Number and chemical nature of the interactions between amino acid residues N501 (Wuhan-Hu-1 lineage) or Y501 (B.1.1.7 lineage) with ACE2 receptor. Most of the interactions were non-covalent, as determined with the PDBSum software. (Chain A: ACE2 receptor, Chain E: Spike RBD).
Discussion
This study shows through in silico protein-protein interface analysis that the mutation N501Y in the Spike receptor-binding domain (RBD) of the SARS-CoV-2, lineage B.1.1.7, establishes increased interaction with the ACE2 receptor when compared to the Wuhan-Hu-1 lineage.
The lineage B.1.1.7 is highly transmissible and infectious among humans (Rambaut et al., 2020). Since the beginning of December 2020, its spreading in the United Kingdom significantly increased (Rambaut et al., 2020; Kupferschmidt, 2020).
The N501Y mutation occurs in the receptor-binding domain (RDB) of the Spike protein of the SARS-CoV-2, a crucial region during the virus’s interaction with the ACE2 receptor on the surface of the human cells and progress with the infection (Starr et al., 2020).
Therefore, we hypothesized that the mutation N501Y, found in the strain B.1.1.7, could cause the Spike protein to establish stronger interactions with the ACE2 receptor.
The hypothesis was confirmed when we performed the Spike (RBD)-ACE2 interaction analysis by comparing SARS-CoV-2 (lineage Wuhan-Hu-1) Spike RBD residue N501 versus the mutant residue Y501, lineage B.1.1.7.
The nature of the interactions was predominantly non-covalent and involving hydrogen bonds, polar and apolar bonds.

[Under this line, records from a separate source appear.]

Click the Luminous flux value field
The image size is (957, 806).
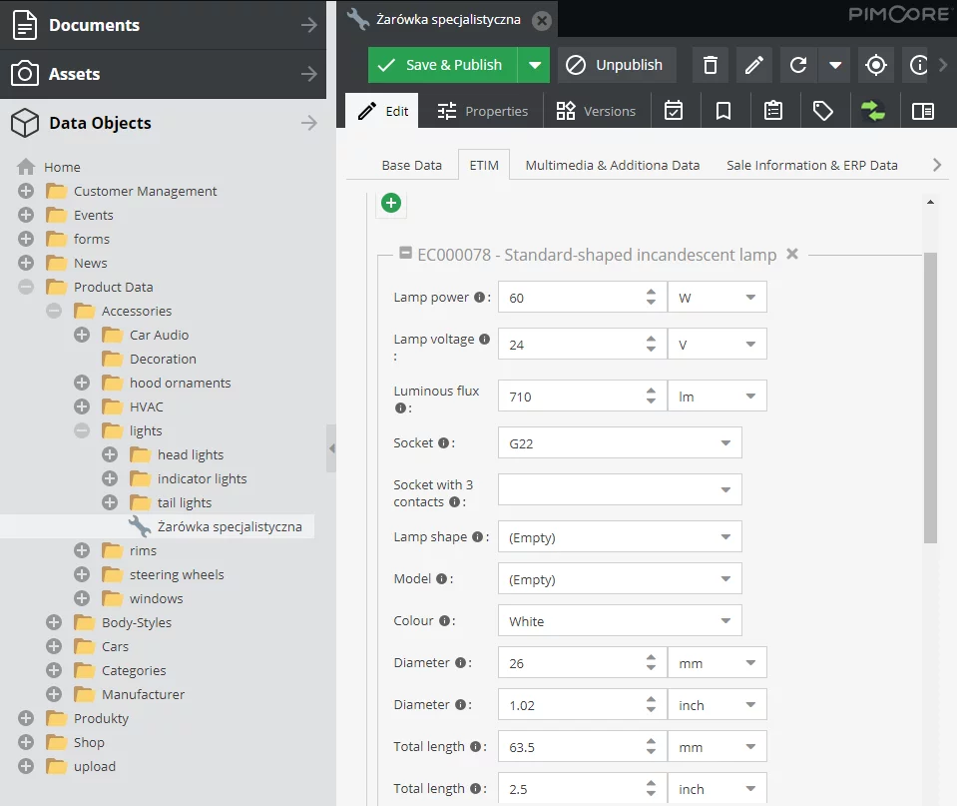571,397
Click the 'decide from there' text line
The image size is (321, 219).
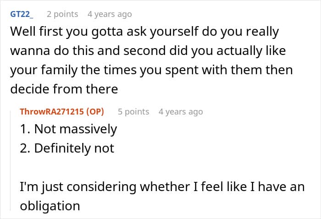point(64,90)
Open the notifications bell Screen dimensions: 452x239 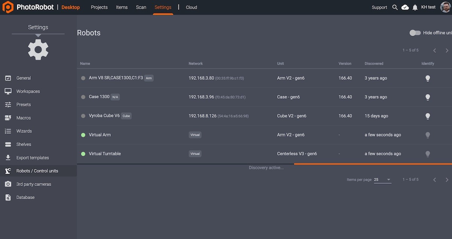pyautogui.click(x=415, y=8)
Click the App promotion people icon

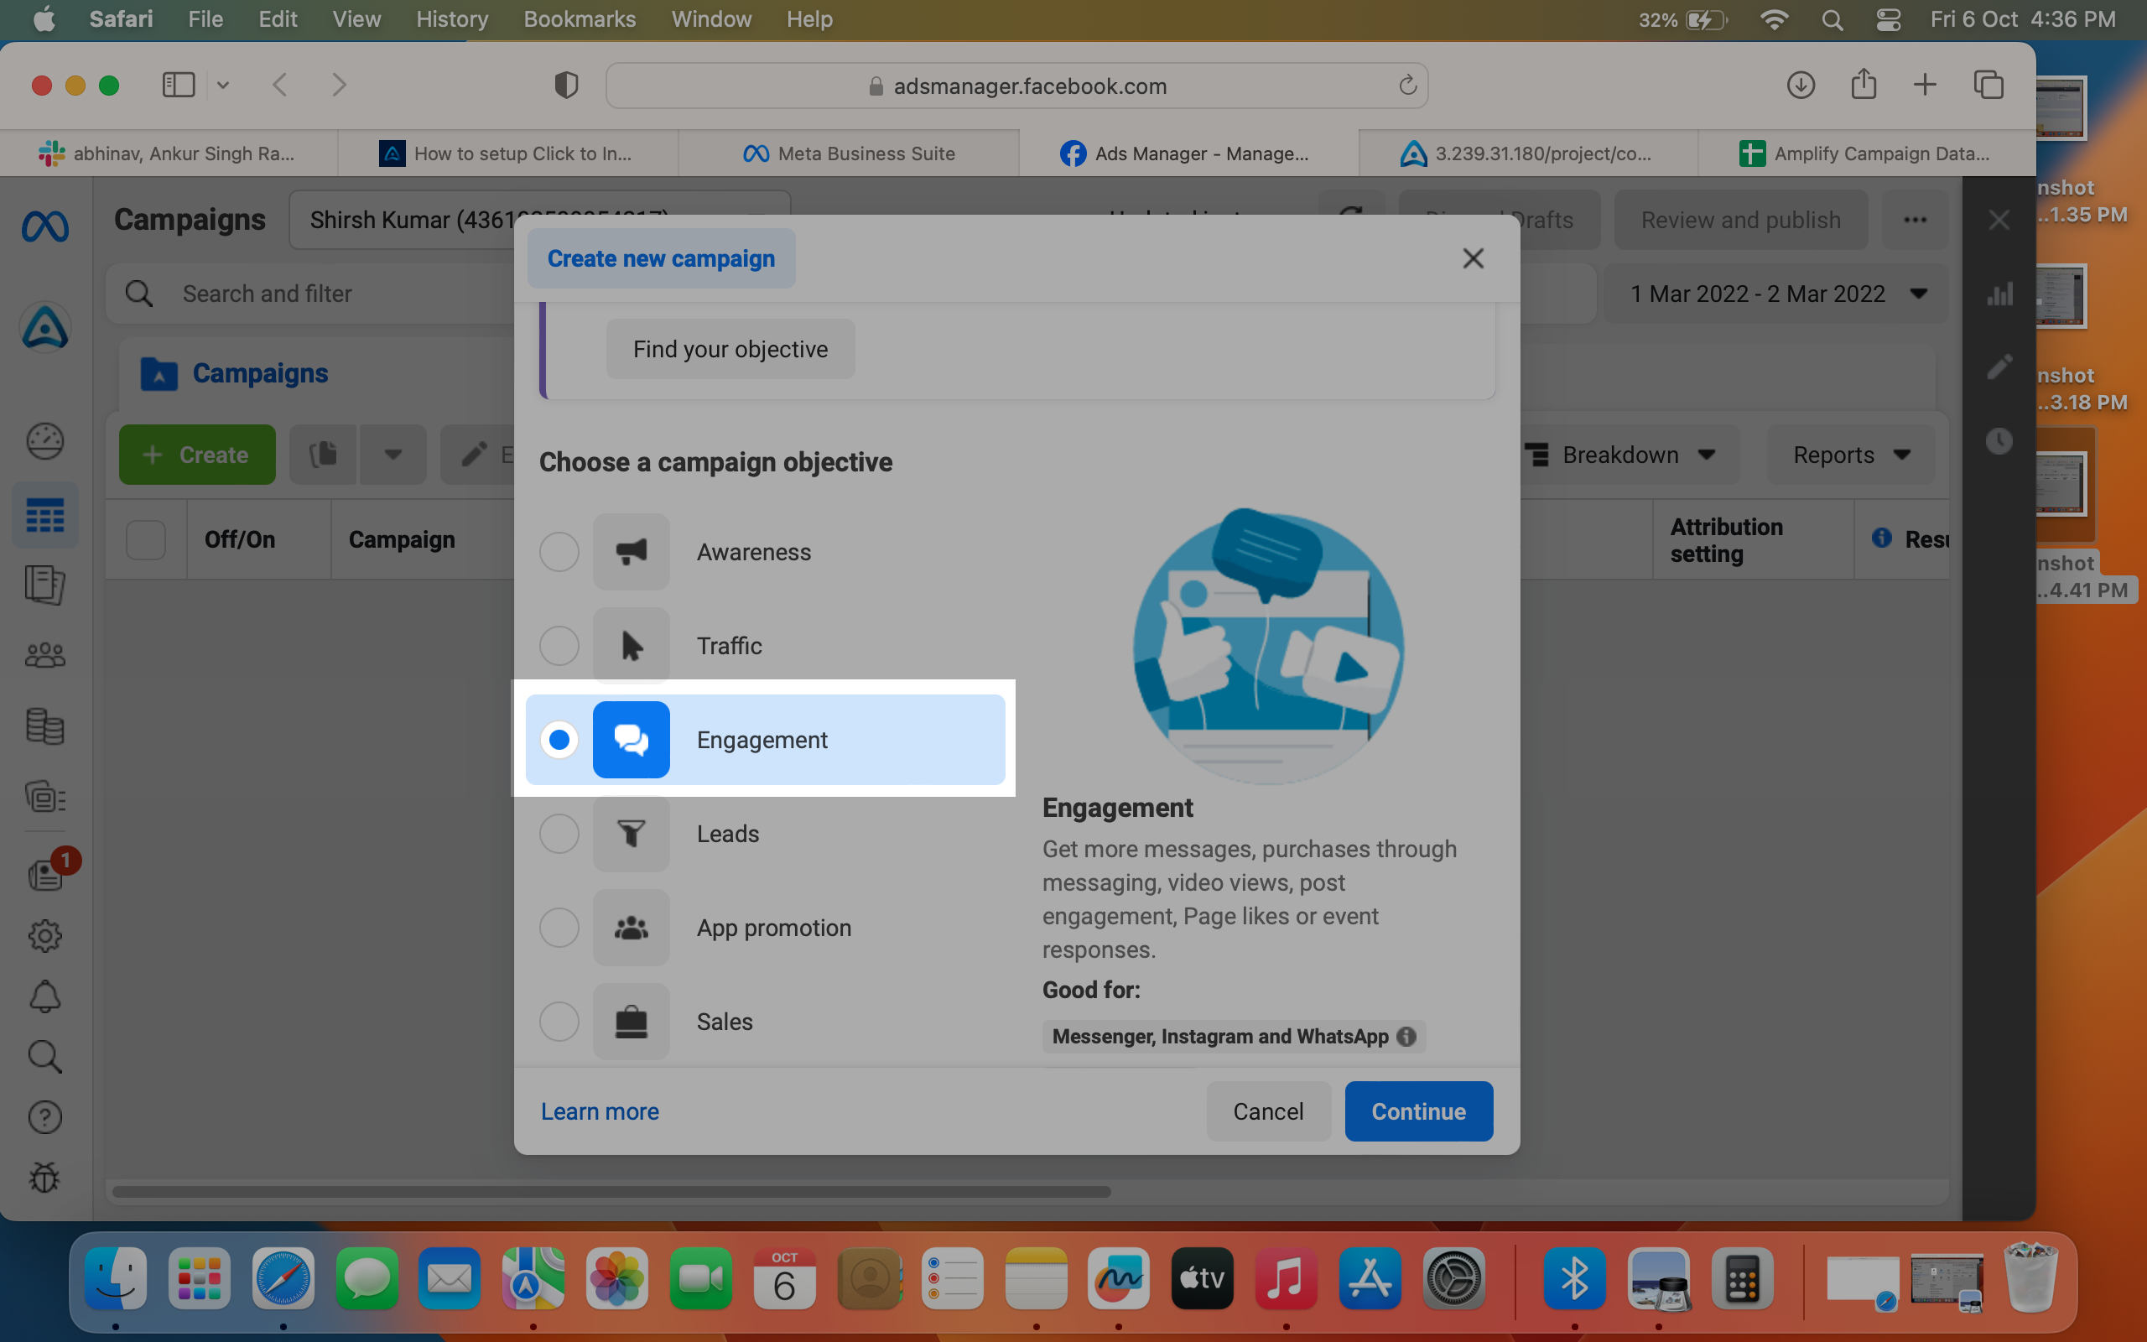(x=631, y=928)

Interestingly, the N501Y mutation causes a change in the spacing between the amino acid residues of the Spike protein, represented by the Buried Surface Area in PDBePISA. We observed that this type of alteration causes the amino acid residues around the 501Y residue to establish more interactions with the ACE2 receptor.
Together, these changes cause the Spike protein in the RBD segment of strain B.1.1.7 to interact more strongly with the ACE2 receptor.
The greater Spike-ACE2 interaction strength may support a better understanding of the high infectivity and spread the SARS-CoV-2, lineage B.1.1.7, or other strains featuring similar characteristics, based on the molecular affinity between the virus and its host cells.
Conflict of interest
Authors declare no conflict of interest.
Author’s contributions
GAP conceived and supervised the project and wrote the manuscript. JCS selected the raw sequence data and bioinformatics tools, designed and used the pipeline, and analyzed the data.
Acknowledgments
This study was funded in part by the following agencies; Fundação de Amparo à Pesquisa do Estado de São Paulo (FAPESP, São Paulo, Brazil) through grant No. 17/10780-4, Conselho Nacional de Desenvolvimento Científico e Tecnológico (CNPq, Brasília, Brazil) through grant No. 305787/2017-9 and Coordenação de Aperfeiçoamento de Pessoal de Nível Superior (CAPES, Brasília, Brazil) through financial code 001. JCS received a fellowship from CAPES.